Mortgage default insurance (commonly called CMHC insurance) is mandatory in Canada for homebuyers with less than 20% down payment. The insurance protects the lender — not the borrower — in case the borrower defaults on the mortgage. Despite protecting the lender, the cost is paid entirely by the borrower.
Three insurers provide mortgage default insurance in Canada:
- CMHC (Canada Mortgage and Housing Corporation): The federal Crown corporation and largest insurer
- Sagen (formerly Genworth Canada): Private insurer with similar premiums to CMHC
- Canada Guaranty: Private insurer; lenders choose which insurer to use
All three insurers charge the same premium rates, so the insurer chosen by your lender doesn't affect your cost as a borrower.
CMHC Premium Rates 2025
| Down Payment | LTV Ratio | CMHC Premium Rate |
|---|---|---|
| 5% – 9.99% | 90.01% – 95% | 4.00% of insured amount |
| 10% – 14.99% | 85.01% – 90% | 3.10% of insured amount |
| 15% – 19.99% | 80.01% – 85% | 2.80% of insured amount |
| 20% or more | 80% or less | No insurance required |
CMHC Premium Limits and Eligibility
CMHC insurance has several eligibility restrictions:
- Maximum purchase price: $1,499,999 for insured mortgages.

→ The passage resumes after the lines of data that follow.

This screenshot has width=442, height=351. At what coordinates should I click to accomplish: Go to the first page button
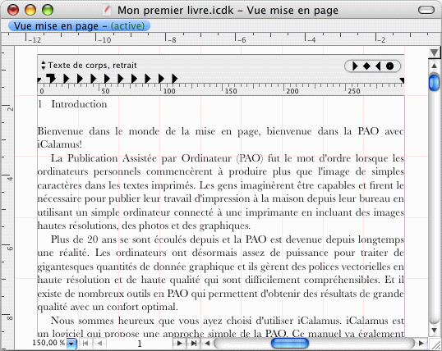85,343
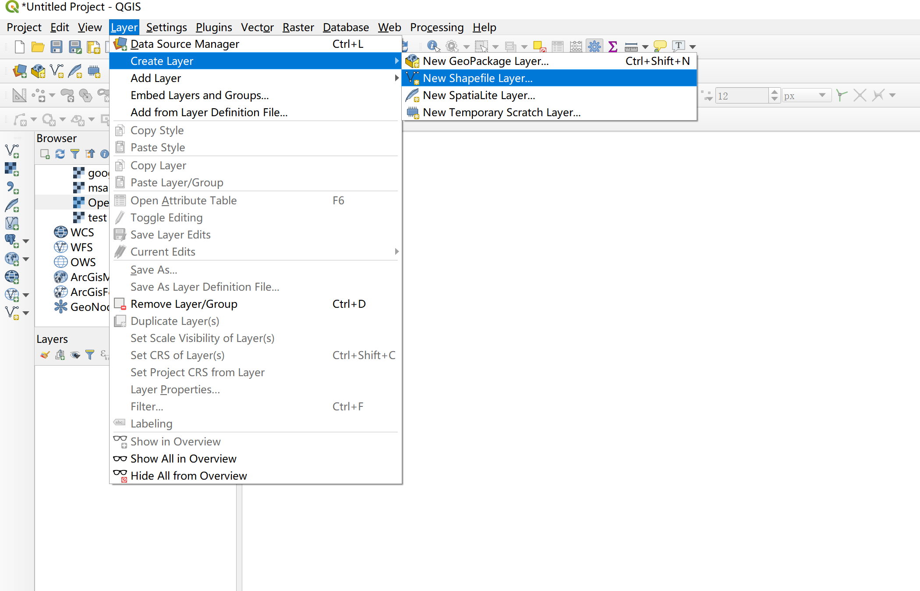The height and width of the screenshot is (591, 920).
Task: Toggle Filter Browser funnel icon
Action: click(x=75, y=154)
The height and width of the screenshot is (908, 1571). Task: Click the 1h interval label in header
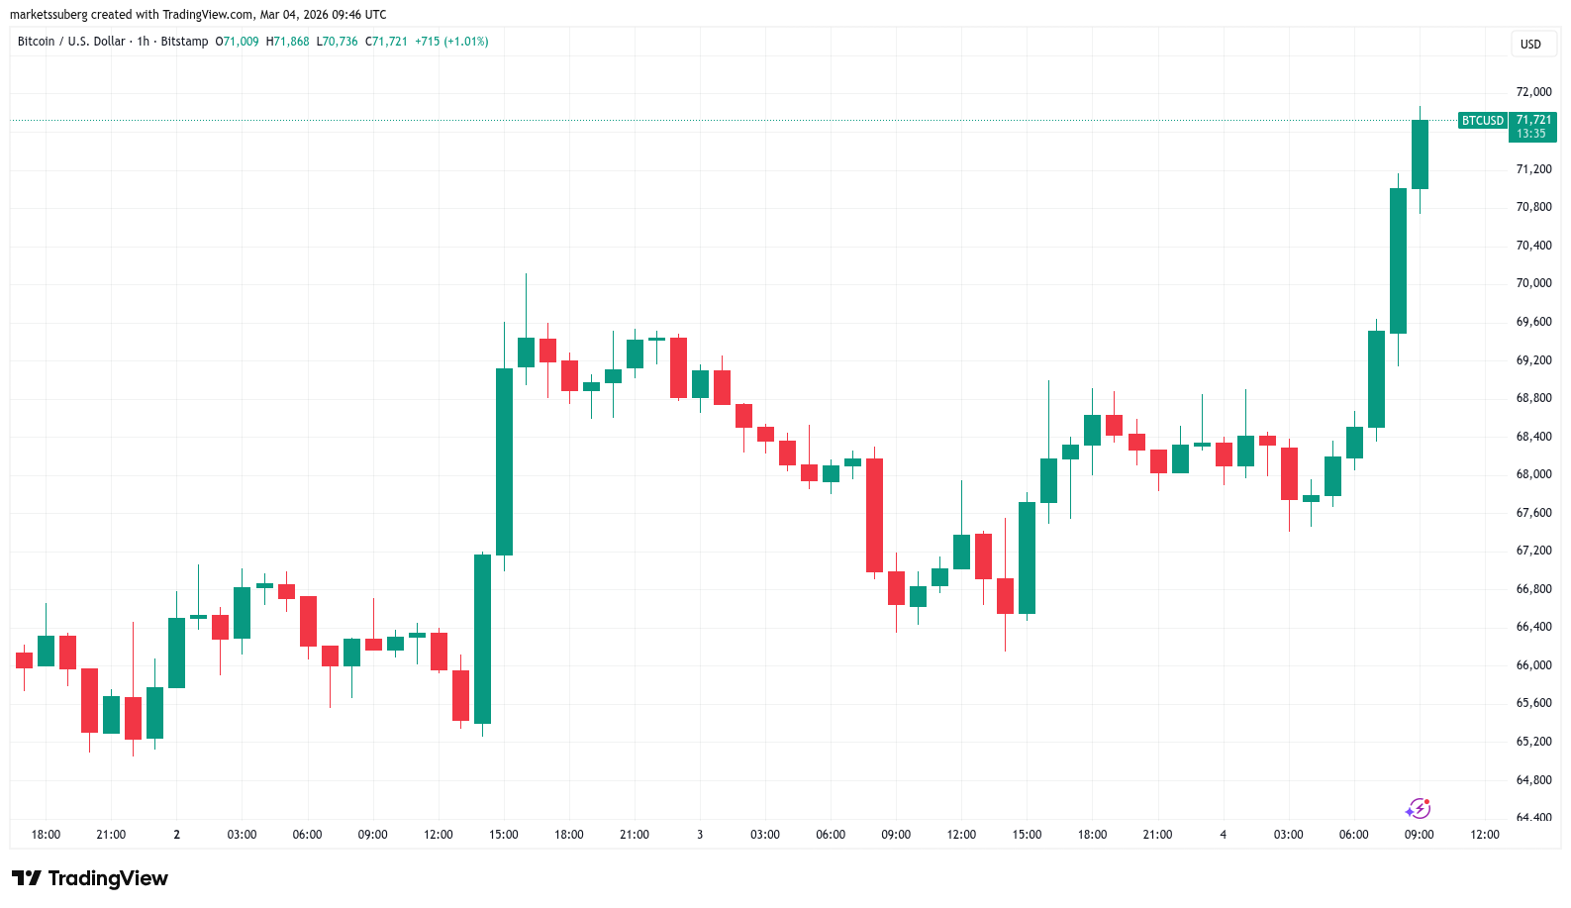pos(144,42)
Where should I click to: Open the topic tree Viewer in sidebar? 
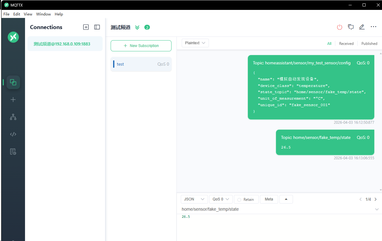click(x=13, y=117)
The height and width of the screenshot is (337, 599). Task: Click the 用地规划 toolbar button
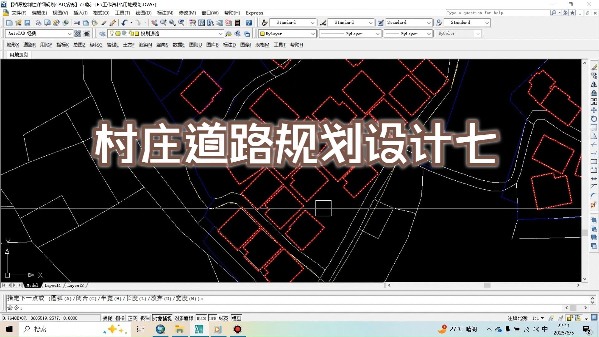pyautogui.click(x=18, y=55)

Properties at $1,500,000 or above cannot use CMHC insurance and require a minimum 20% down payment.
- Minimum down payment: 5% for homes under $500,000. For homes $500,000-$999,999: 5% on the first $500,000 + 10% on the portion above $500,000.
- Maximum amortization: 25 years for most insured mortgages (30 years for first-time buyers purchasing new builds, effective late 2024)
- Property type: Owner-occupied only (1-4 units; rental income properties have different rules)
How CMHC Premium Is Paid
The CMHC premium is added to your mortgage balance and amortized over the life of your mortgage — you don't typically pay it upfront. For a $600,000 home with $60,000 down (10%), the mortgage is $540,000, the premium is $16,740 (3.1%), and the total insured mortgage becomes $556,740.
PST (Provincial Sales Tax) applies to CMHC premiums in Ontario, Manitoba, Quebec, and Saskatchewan. This PST portion must be paid at closing — it cannot be added to the mortgage. At 8% PST in Ontario, the PST on a $16,740 premium would be $1,339.
Is CMHC Insurance Worth It?
While the CMHC premium adds cost, it also enables Canadians to buy homes with as little as 5% down. For a first-time buyer in a city where home prices are high, saving the full 20% could take many additional years — during which home prices may rise further. The premium cost (added to mortgage) is real but modest relative to the benefit of getting into the market sooner.
However, if you can save 20% and avoid the premium, you save the full premium amount plus years of interest on that premium. The right answer depends on your specific situation, market conditions, and timeline.